What is Culture Shock? Typically it is defined as the anxiety associated with adjusting to a new culture or lifestyle. Its most easily recognized when one moves from one country to a very different country. The language, food and customs can all be radically different.

But it can also occur within the borders of a large complex country like the U.S. Despite the homogenizing effects of the mass media, there are still substantive differences between different parts of this country.

It’s not nearly as pronounced as it was 40 or 50 years ago, but it still exists. I think we all sort of assume, at the subconscious level, that everywhere is just like where we live or at least only marginally different. When it suddenly becomes undeniably obvious that’s not the case, there is a sort of an immediate defense mechanism that relegates “them” to an aberration. When it becomes clear that YOU may be the aberration rather than “them,” I think the immediate reaction is to try and re-establish what you view as the natural order of things.

I believe the recent spate of vitriolic political exchanges are sort of related to this phenomenon. How often recently have you heard someone on the right wing ask “what happened to my country?”

How often did you hear a similar sort of question from the left while Bush was in the oval office related to “what happened to my civil liberties?”

The fact of the matter is that there are two wings to this country and then there is the great meandering herd in the middle that ebbs and flows with the times. When the herd “leans right,” the left moans; when the herd leans left, the right cries.

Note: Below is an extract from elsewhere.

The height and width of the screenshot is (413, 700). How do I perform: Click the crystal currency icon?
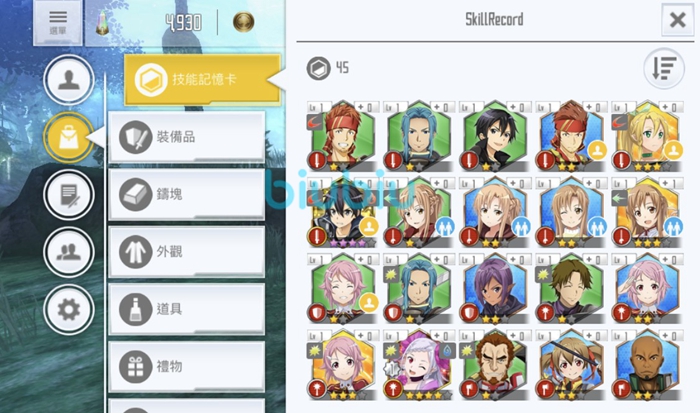(x=102, y=23)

It used to be conventional wisdom that only a moderate could win the oval office. This conventional wisdom doesn’t appear to be working recently. The reason it no longer works is that the two parties have shifted dramatically left and right. Liberal Republicans and Conservative Democrats went extinct a while back.

This means that the choices for Fearless Leader are getting to be more and more at the extremes. That means the moaning and crying becomes screaming and yelling.

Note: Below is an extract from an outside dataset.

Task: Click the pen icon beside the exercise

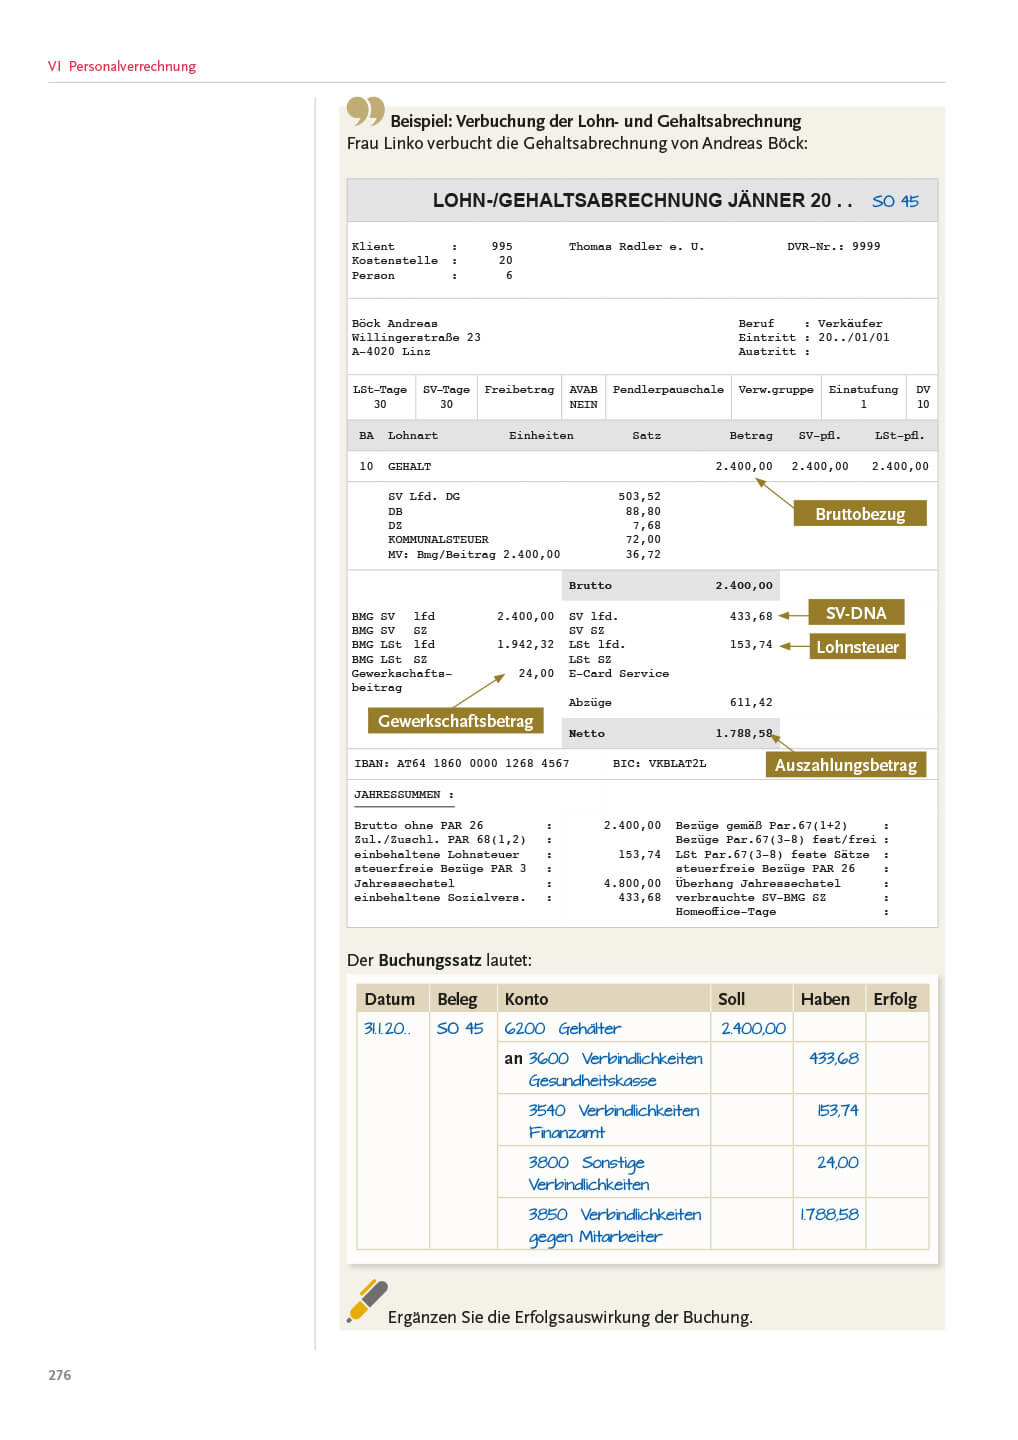Action: [367, 1300]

I think this is a serious problem. If this continues, it sort of means that at any given point in time a reasonably large segment of the population is going to feel like strangers in their own country. Worse, it tends to also split among geographic boundaries. The South is by far the most conservative bastion, the Northeast and West Coast tend to be more progressive minded and the Midwest sort of gets caught in the middle.

As long as moderation prevails, this arrangement is sort of manageable. But I’d hate to be in a teeter-totter situation where the ruling junta swings back and forth between far right and far left. I don’t think that situation is stable.

It would be only a matter of time before one side or the other manages to elect a president that is totally unacceptable to the other side. I think the election of a black man strained the boundaries a bit. Racism is never far below the surface nor far from a conservative’s heart. The election of an openly fundamentalist Christian, bent upon dissolving the wall of separation between church and state, might well be an intolerable situation for the secular Northeast and West. The election of an atheist might be one for the Christian South.

Luckily I see no atheist on the horizon threatening to take the reins of the Democratic Party. Unfortunately I do see fundamentalist Christians looking to step to the head of the Republican Party.

When the second civil war comes, it will be fought over the interpretation of the first amendment. It will be fought between those defending the separation of church and state and those looking to end it.